ACTIVITY:
Only lines containing the string "computer" belong in the answer; copy all of them from the entries.

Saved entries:

----

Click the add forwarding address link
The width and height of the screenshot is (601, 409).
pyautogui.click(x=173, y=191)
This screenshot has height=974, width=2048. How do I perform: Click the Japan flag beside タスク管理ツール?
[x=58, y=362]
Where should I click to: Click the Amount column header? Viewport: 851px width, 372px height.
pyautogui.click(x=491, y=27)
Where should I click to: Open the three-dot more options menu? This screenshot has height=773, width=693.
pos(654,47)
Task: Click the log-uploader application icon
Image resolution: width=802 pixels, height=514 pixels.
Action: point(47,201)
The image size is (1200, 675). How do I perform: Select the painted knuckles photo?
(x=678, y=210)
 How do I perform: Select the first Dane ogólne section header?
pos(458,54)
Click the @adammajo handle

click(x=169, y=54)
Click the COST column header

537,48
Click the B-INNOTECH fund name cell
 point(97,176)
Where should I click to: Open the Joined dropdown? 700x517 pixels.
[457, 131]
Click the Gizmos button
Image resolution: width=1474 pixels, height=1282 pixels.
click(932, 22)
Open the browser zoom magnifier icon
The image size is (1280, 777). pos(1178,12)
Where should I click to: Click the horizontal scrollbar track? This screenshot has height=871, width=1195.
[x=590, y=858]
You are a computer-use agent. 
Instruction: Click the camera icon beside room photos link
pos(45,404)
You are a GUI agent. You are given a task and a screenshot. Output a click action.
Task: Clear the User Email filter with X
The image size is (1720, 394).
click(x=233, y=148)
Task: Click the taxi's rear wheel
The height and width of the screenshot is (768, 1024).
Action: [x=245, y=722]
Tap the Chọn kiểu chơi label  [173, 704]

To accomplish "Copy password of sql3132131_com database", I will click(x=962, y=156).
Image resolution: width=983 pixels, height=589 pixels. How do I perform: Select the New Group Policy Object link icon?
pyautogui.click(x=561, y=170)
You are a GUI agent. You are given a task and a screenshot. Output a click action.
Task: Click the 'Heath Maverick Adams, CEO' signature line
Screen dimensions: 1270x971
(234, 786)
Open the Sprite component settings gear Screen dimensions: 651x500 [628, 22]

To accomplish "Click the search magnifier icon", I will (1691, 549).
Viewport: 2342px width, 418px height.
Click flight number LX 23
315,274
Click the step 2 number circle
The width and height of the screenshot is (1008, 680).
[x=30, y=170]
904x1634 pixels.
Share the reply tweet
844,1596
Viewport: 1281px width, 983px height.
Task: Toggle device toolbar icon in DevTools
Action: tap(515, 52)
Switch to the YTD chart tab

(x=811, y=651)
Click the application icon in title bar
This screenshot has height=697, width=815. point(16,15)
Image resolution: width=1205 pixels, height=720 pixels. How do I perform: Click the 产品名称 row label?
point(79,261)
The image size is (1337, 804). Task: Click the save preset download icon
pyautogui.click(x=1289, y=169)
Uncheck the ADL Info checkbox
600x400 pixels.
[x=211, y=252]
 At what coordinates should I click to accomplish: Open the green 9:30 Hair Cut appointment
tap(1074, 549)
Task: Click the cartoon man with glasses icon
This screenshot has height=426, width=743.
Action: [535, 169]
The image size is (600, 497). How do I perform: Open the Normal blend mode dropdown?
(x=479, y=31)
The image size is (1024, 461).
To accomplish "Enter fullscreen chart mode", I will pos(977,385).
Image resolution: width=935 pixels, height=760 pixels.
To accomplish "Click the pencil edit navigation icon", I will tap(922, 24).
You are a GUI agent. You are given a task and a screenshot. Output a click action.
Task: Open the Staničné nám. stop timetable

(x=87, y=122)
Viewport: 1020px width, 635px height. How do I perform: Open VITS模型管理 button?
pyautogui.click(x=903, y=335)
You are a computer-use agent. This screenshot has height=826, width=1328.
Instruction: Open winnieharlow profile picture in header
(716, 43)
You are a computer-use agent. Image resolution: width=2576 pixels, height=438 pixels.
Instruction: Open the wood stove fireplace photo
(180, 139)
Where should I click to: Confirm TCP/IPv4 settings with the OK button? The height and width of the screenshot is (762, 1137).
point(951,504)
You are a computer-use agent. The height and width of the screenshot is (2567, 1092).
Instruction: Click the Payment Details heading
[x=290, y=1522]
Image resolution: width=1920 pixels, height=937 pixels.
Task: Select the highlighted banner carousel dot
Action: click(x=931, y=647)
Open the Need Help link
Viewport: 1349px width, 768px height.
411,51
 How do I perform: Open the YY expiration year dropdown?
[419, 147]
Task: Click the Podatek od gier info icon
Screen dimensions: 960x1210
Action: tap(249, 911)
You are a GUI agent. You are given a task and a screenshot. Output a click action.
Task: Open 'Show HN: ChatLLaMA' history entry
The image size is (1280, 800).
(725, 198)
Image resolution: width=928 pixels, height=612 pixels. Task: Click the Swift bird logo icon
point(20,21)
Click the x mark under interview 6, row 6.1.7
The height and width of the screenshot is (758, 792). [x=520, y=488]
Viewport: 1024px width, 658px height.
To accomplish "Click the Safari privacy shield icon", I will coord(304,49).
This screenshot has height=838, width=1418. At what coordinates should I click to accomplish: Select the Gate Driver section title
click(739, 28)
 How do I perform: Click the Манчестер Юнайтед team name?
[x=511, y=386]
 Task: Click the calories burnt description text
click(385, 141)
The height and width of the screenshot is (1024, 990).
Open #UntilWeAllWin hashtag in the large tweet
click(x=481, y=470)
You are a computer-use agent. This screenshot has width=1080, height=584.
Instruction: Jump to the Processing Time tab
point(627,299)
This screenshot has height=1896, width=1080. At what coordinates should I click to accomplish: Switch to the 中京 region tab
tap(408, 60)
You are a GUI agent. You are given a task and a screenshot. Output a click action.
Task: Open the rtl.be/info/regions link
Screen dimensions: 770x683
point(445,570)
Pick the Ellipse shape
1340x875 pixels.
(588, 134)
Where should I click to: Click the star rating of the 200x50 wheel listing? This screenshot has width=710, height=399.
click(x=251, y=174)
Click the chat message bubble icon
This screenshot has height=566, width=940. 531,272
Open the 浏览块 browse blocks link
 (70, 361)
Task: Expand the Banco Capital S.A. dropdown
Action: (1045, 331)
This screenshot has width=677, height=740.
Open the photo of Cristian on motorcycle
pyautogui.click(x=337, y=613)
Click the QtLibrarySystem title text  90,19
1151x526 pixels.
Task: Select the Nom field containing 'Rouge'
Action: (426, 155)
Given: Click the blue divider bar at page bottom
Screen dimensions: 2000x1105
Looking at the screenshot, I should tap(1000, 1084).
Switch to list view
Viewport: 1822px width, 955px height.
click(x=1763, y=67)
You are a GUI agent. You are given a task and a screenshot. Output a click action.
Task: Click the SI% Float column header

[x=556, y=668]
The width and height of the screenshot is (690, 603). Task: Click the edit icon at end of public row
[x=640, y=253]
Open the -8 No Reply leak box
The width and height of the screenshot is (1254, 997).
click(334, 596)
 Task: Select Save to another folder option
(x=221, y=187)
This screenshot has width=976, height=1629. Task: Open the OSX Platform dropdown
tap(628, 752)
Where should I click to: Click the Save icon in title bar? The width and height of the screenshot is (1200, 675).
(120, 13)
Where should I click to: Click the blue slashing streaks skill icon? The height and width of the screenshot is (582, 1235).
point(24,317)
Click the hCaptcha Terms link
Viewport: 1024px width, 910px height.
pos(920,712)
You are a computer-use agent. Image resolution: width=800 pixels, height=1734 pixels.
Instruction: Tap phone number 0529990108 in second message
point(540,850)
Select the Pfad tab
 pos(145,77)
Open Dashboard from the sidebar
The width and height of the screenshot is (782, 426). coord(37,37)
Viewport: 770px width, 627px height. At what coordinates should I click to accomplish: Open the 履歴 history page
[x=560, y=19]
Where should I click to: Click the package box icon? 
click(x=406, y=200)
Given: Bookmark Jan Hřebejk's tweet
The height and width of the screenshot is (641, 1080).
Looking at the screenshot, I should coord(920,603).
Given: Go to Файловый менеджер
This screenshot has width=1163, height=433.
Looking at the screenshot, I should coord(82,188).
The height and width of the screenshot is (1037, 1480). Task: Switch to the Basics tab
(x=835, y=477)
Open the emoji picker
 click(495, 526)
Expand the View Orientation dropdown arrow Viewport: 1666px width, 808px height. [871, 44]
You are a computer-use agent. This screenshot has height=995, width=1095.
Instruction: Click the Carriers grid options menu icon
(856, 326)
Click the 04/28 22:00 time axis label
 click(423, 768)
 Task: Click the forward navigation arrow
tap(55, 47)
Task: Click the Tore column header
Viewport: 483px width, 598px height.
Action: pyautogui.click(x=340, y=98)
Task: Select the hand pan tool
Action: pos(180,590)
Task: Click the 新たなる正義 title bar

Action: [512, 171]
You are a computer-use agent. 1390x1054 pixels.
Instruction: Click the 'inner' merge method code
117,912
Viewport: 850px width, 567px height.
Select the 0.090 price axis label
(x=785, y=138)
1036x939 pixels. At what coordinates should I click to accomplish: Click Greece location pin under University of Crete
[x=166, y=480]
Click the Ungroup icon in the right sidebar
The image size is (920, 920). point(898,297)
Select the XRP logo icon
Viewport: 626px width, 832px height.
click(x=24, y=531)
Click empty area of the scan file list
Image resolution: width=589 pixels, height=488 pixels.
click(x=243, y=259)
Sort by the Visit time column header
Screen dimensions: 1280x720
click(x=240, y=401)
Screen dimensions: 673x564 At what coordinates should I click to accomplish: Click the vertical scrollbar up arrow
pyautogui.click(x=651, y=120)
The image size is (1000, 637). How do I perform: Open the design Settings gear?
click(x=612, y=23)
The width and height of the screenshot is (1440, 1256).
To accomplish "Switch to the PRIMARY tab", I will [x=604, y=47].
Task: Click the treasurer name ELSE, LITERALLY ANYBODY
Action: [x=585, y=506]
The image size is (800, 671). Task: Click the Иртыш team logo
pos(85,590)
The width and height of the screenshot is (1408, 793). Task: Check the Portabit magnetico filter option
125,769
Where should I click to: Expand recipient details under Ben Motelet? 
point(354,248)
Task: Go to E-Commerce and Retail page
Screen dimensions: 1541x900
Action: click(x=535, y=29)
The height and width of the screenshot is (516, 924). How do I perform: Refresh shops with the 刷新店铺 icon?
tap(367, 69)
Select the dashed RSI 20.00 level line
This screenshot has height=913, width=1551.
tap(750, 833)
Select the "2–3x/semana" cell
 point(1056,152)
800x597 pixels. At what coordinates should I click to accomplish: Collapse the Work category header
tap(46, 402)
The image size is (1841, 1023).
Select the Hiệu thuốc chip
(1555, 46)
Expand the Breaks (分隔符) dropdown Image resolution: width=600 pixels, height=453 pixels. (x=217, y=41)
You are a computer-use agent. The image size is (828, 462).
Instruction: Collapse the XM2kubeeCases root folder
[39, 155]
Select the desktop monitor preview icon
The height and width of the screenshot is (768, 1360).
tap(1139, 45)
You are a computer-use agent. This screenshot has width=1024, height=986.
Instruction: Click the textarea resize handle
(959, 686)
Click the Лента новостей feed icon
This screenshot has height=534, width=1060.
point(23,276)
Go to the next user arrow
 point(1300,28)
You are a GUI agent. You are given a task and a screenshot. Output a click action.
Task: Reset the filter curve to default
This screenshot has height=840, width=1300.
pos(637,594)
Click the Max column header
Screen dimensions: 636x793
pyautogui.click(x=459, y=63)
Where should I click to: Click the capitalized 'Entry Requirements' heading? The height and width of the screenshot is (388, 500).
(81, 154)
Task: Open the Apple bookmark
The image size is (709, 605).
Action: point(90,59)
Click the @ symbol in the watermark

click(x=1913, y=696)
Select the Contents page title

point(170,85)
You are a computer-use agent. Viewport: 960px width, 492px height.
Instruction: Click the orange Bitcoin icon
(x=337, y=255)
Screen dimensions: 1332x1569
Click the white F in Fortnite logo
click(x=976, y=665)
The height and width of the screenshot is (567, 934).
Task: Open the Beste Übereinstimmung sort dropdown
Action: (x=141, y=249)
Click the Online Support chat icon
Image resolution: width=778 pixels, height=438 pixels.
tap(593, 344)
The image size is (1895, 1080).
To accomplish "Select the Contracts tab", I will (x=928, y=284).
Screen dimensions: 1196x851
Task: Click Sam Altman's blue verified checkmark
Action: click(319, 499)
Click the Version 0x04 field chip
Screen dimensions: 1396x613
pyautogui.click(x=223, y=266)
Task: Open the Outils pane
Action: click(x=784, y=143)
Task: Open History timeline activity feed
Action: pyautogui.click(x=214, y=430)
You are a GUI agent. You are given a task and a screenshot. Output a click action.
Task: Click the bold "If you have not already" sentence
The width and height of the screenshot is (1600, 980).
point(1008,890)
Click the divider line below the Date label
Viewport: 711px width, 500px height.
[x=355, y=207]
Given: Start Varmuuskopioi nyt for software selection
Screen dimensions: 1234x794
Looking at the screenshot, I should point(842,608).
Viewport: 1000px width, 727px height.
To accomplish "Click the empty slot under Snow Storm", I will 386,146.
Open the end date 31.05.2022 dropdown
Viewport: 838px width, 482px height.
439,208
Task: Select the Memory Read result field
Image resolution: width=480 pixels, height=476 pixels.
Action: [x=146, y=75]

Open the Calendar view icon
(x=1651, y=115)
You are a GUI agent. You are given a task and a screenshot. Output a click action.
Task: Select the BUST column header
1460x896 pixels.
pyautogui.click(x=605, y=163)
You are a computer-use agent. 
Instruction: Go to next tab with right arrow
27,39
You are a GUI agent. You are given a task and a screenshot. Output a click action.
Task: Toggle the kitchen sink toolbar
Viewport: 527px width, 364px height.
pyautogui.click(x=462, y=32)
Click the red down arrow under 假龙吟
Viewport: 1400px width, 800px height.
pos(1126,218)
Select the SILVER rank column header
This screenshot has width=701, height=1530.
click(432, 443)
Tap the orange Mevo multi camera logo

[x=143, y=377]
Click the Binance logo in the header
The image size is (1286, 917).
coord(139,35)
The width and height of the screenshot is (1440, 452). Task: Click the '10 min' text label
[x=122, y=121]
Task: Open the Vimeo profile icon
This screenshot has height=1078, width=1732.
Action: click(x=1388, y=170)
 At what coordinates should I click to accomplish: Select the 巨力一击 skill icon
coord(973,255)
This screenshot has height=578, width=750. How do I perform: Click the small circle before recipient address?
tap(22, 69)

----

OUTPUT FOR THIS EXERCISE:
You are a computer-use agent. 
You are a computer-use agent. This screenshot has height=826, width=1328.
You are a computer-use agent. Image resolution: width=2576 pixels, height=438 pixels.
You are a computer-use agent. The height and width of the screenshot is (2567, 1092).
You are a computer-use agent. This screenshot has width=1080, height=584.
You are a computer-use agent. Image resolution: width=800 pixels, height=1734 pixels.
You are a computer-use agent. This screenshot has height=995, width=1095.
You are a computer-use agent. 1390x1054 pixels.
You are a computer-use agent. The image size is (828, 462).
You are a computer-use agent. This screenshot has width=1024, height=986.
You are a computer-use agent. Viewport: 960px width, 492px height.
You are a computer-use agent. 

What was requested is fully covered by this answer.